In this document, I built my network to add to my website. It is a modified version of this tutorial by Matti Vuorre.
You will need the packages to be installed (though not all used) and the data to be downloaded in the same folder as this script. Pay attention to where it says IMPORTANT.
You also need to install psyarxivr
as not on CRAN yet -
but it might be by time this document is bouncing around the interwebs.
Use: pak::pkg_install("mvuorre/psyarxivr")
.
The corresponding .rmd can be downloaded here.

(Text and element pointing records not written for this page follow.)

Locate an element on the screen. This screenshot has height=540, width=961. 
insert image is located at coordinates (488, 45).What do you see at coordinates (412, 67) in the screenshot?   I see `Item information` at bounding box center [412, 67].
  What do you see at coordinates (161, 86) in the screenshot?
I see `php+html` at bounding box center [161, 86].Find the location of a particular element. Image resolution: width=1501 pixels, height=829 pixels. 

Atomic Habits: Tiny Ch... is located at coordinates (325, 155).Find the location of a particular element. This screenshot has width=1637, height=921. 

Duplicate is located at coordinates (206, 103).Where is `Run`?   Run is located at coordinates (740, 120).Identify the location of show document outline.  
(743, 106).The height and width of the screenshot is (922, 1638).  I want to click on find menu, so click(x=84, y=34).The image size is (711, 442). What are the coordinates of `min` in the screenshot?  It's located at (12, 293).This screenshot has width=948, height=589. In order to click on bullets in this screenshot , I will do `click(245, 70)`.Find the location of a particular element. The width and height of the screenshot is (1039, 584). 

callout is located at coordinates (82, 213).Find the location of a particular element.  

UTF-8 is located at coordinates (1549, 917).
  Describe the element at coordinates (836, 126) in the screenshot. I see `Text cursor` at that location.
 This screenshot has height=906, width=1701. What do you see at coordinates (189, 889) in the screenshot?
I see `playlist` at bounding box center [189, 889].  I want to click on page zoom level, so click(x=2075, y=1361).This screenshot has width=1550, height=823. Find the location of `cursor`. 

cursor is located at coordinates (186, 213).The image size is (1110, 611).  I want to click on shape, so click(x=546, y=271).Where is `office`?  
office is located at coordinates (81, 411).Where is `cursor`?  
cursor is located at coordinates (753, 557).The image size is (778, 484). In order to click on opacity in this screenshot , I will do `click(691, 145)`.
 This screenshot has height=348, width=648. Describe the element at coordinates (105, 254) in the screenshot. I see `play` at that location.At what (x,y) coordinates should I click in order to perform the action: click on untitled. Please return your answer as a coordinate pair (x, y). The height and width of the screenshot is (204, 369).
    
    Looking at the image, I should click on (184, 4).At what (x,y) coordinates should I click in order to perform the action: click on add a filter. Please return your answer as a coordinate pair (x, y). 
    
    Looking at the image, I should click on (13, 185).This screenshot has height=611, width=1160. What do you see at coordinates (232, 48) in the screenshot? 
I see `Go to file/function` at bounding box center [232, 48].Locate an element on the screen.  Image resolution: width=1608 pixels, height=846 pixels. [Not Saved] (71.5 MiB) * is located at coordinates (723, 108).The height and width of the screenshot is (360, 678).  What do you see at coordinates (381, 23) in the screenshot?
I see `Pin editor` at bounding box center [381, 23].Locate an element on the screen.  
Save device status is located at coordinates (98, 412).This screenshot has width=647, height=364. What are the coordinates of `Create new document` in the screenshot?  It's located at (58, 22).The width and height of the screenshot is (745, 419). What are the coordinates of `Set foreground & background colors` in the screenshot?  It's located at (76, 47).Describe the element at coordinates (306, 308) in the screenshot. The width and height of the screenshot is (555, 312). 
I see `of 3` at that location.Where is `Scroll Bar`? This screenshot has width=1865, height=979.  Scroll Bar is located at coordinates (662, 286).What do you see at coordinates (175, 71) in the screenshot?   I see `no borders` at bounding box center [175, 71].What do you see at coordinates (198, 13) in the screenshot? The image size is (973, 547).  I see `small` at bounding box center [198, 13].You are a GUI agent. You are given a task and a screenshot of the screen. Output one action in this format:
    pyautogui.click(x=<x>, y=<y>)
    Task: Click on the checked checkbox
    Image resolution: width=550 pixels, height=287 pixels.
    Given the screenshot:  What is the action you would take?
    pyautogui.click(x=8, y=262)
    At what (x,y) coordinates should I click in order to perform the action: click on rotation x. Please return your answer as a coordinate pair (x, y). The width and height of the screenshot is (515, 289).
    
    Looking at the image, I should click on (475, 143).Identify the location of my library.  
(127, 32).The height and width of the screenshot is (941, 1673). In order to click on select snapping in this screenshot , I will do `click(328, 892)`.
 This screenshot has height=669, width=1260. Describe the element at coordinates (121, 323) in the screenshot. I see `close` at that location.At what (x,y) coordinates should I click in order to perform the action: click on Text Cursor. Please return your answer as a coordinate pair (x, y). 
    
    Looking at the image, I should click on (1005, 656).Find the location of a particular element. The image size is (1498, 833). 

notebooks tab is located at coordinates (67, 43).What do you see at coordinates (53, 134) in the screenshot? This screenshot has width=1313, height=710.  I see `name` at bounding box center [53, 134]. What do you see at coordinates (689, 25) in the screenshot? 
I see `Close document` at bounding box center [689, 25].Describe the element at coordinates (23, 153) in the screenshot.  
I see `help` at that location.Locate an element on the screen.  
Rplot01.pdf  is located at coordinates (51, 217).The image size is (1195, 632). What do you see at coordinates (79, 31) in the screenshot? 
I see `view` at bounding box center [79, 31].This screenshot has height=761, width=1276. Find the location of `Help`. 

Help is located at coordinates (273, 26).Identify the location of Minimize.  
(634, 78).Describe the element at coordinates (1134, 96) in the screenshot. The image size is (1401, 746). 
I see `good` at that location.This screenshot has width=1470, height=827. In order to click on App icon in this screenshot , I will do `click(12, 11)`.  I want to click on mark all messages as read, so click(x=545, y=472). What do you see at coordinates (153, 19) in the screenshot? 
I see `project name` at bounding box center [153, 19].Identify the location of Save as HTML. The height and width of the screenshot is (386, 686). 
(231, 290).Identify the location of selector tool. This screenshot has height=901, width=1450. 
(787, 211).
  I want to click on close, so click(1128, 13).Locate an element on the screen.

With hindsight should have been PsyArxiv in the title.
## ── Attaching core tidyverse packages ──────────────────────── tidyverse 2.0.0 ──
## ✔ dplyr 1.1.4 ✔ readr 2.1.5
## ✔ forcats 1.0.0 ✔ stringr 1.5.1
## ✔ ggplot2 3.5.2 ✔ tibble 3.3.0
## ✔ lubridate 1.9.4 ✔ tidyr 1.3.1
## ✔ purrr 1.1.0
## ── Conflicts ────────────────────────────────────────── tidyverse_conflicts() ──
## ✖ dplyr::filter() masks stats::filter()
## ✖ dplyr::lag() masks stats::lag()
## ℹ Use the conflicted package (<http://conflicted.r-lib.org/>) to force all conflicts to become errors
##
## Attaching package: 'jsonlite'
##
## The following object is masked from 'package:purrr':
##
## flatten
library(psyarxivr)
library(ggthemes)
library(ggrepel)
library(wesanderson)
library(ggsci)
library(RColorBrewer)
library(scales)
##
## Attaching package: 'scales'
##
## The following object is masked from 'package:purrr':
##
## discard
##
## The following object is masked from 'package:readr':
##
## col_factor
## Loading required package: showtextdb
## Loading required package: tinylabels
##
## Attaching package: 'tidygraph'
##
## The following object is masked from 'package:stats':
##
## filter
IMPORTANT: This code will not run if you don’t have the appropriate font installed
Ensure you have Roboto installed and available.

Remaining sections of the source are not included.